Nö: Unwetter fordert den Einsatz von 250 Feuerwehren
Niederösterreich: Niederösterreich ist am Donnerstagnachmittag, 21. Juni 2007, von schweren Unwettern heimgesucht worden. Nahezu landesweit standen 250 Feuerwehren im Einsatz: Es gab umgestürzte Bäume, abgedeckte Dächer sowie Auspumparbeiten an Häusern.
Die Unwettersituation in Niederösterreich entspannte sich allmählich gegen 19.00 Uhr, trotzdem sind noch Tausende Feuerwehrmänner im Einsatz. Verletzte gab es nach letzten Informationen keine, allerdings sind noch viele umgestürzte Bäume zu beseitigen und die dadurch bedingten Schäden zu reparieren.
Transportkran umgestürzt: In Mödling stürzte ein Transportkran im Bereich der Südbahn zum Teil um, im Transportkorb befand sich ein Mann, der zwar unverletzt blieb, um ihn bergen zu können, musste allerdings die Oberleitung der Bahn abgeschaltet werden.
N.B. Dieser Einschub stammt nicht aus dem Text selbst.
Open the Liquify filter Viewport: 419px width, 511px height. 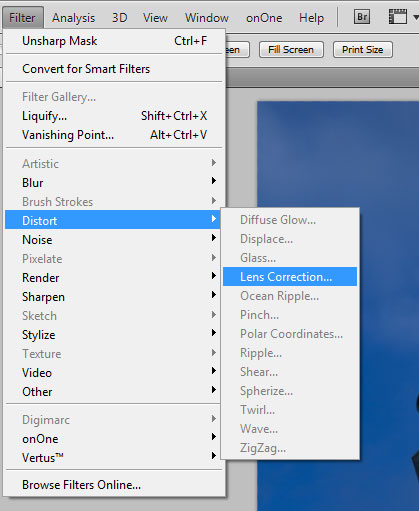tap(114, 116)
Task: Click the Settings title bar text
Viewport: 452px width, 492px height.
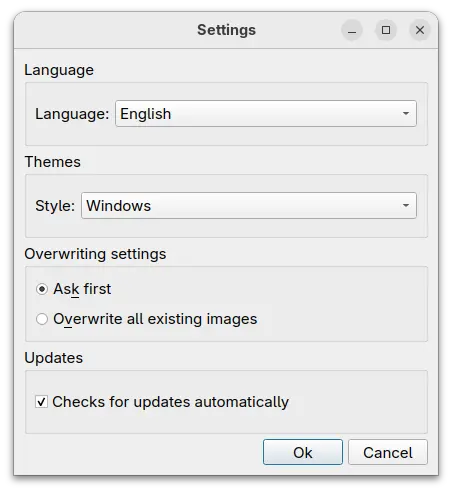Action: pos(226,30)
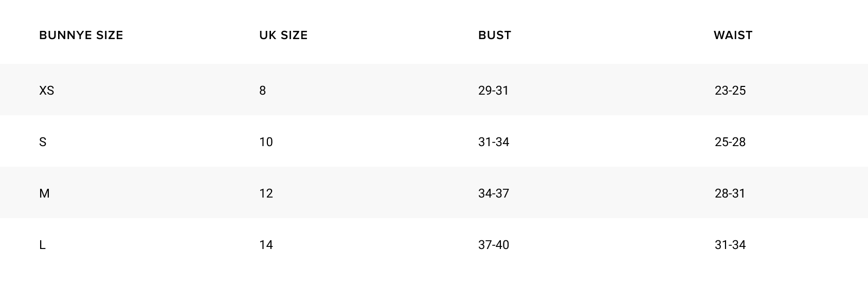Screen dimensions: 868x285
Task: Click bust measurement 37-40
Action: (494, 245)
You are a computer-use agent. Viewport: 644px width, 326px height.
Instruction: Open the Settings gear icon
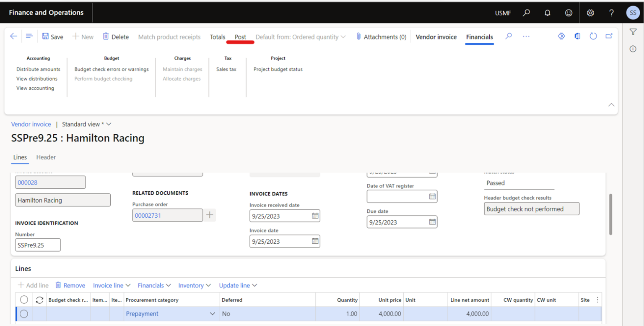[590, 13]

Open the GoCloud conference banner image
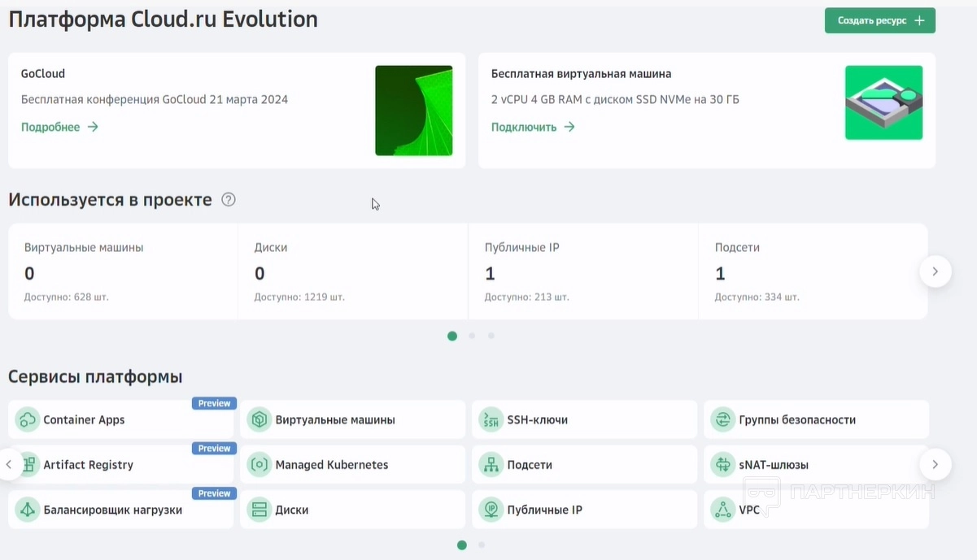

Verspätungen von bis zu 60 Minuten waren die Folge. Am frühen Abend wurde ein Gleis der Südbahn wieder freigegeben.
Einschränkungen im Eisenbahnverkehr: Laut ÖBB-Konzernsprecher Thomas Berger gab es Behinderungen auf der Süd- und Westbahn, auf der Franz-Josefs-Bahn und auf den Schnellbahnlinien S2 und S3. Hauptgrund waren in Fahrleitungen gestürzte Bäume.
Auf der Westbahn sorgte ein Baum bei Rekawinkel für eine etwa 45-minütige Streckenunterbrechung. Auch hier wurde der Betrieb in der Folge eingleisig wieder aufgenommen. Auf der Franz-Josefs-Bahn stand der Verkehr im Abschnitt Heiligenstadt – Absdorf ebenso still wie auf der Abzweigung Absdorf – Stockerau, berichtete der ÖBB-Sprecher. Unterbrochen waren außerdem die S2 im Abschnitt Gerasdorf – Mistelbach und die S3 von Jedlersdorf bis Korneuburg.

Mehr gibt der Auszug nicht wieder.